Problem is we don't have that many calves to sell, because we spent four years culling the herd to keep from going broke on feed. So the revenue line looks beautiful until you scroll down to costs. That's where the pasture recovery timeline lives. And the well levels. And the hay we've been buying from Kansas, because our grass can't carry what we've got, let alone what we'd need to rebuild to.
And GO?
Hollis: Liquidation value at current prices. Which is the part that keeps me up, because right now is the best exit window for probably a decade. Derrell Peel at OSU — I actually took a class from him — says we're at the cyclical low for inventory.4 Prices peak when supply bottoms out. They're projected to fall to $150 by 2031 as herds rebuild nationally.
So if you're thinking about getting out, this is the window. The window. And it's already closing.
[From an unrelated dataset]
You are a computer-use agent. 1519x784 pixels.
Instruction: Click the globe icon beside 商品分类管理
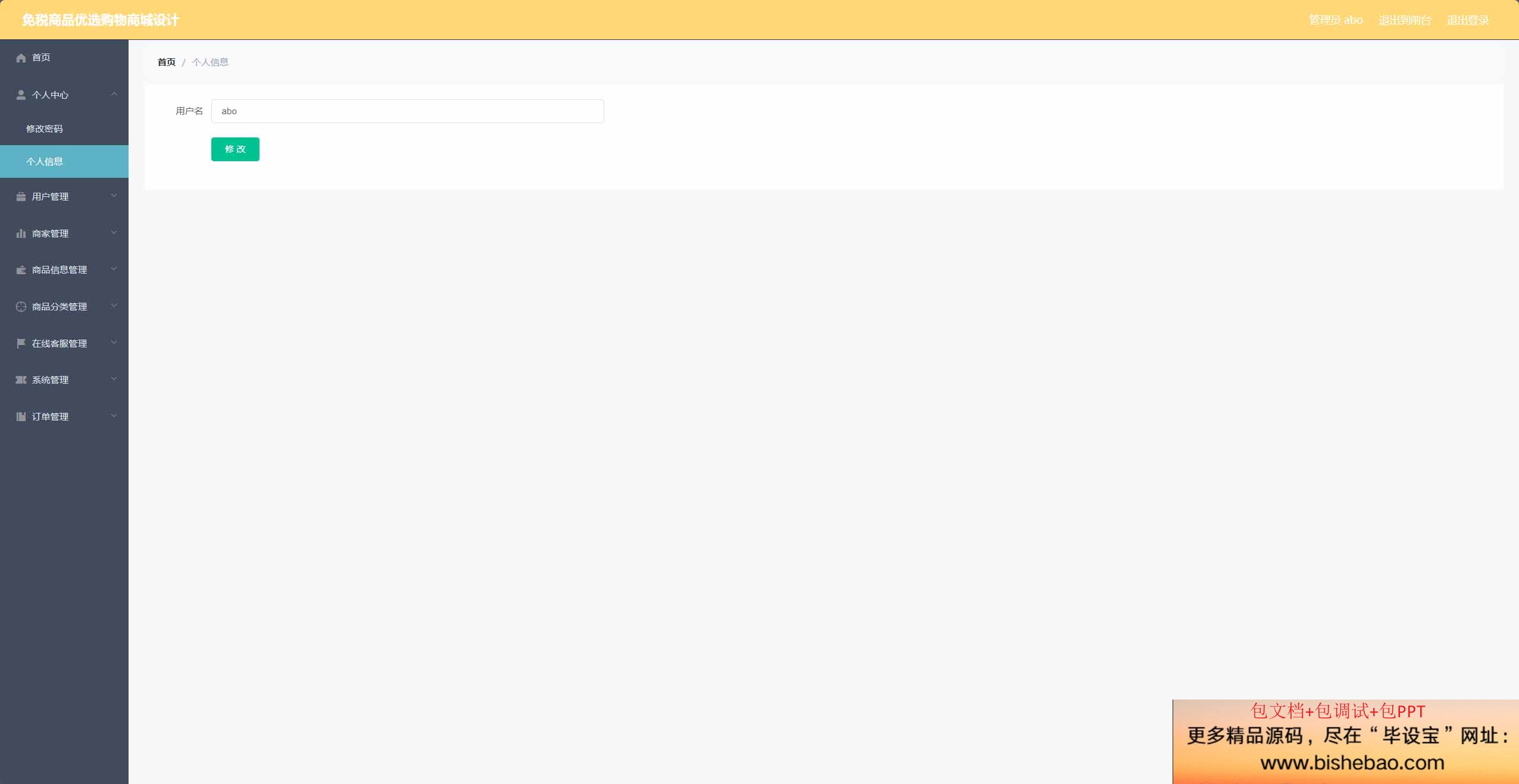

That should make the decision easier.
Hollis: You'd think. Except the same numbers that say "sell now" also say "your remaining cattle are worth more than they've ever been, so hold them and ride the cycle up." Both arguments use the same data. I've run it both ways. They both pencil out. They both fall apart when you add what the spreadsheet can't model.
Like what?
Hollis: Like the pasture never fully recovering from the last drought. 2010 to 2015. We were still nursing the native grass back when 2020 hit.5 Six years later, the grama and bluestem are thin. I don't want to say dead. But they're not what they were. You can't just broadcast native range seed and expect it to bounce back in one season. That's a multi-year project. And during those years you're buying feed for cattle on land that should be feeding them for free.
That's the whole model of a cow-calf operation on native range. The grass is the business. When the grass quits, you're running a very expensive outdoor feedlot with a nice view.
The Ranger Road Fire was three weeks ago. How close?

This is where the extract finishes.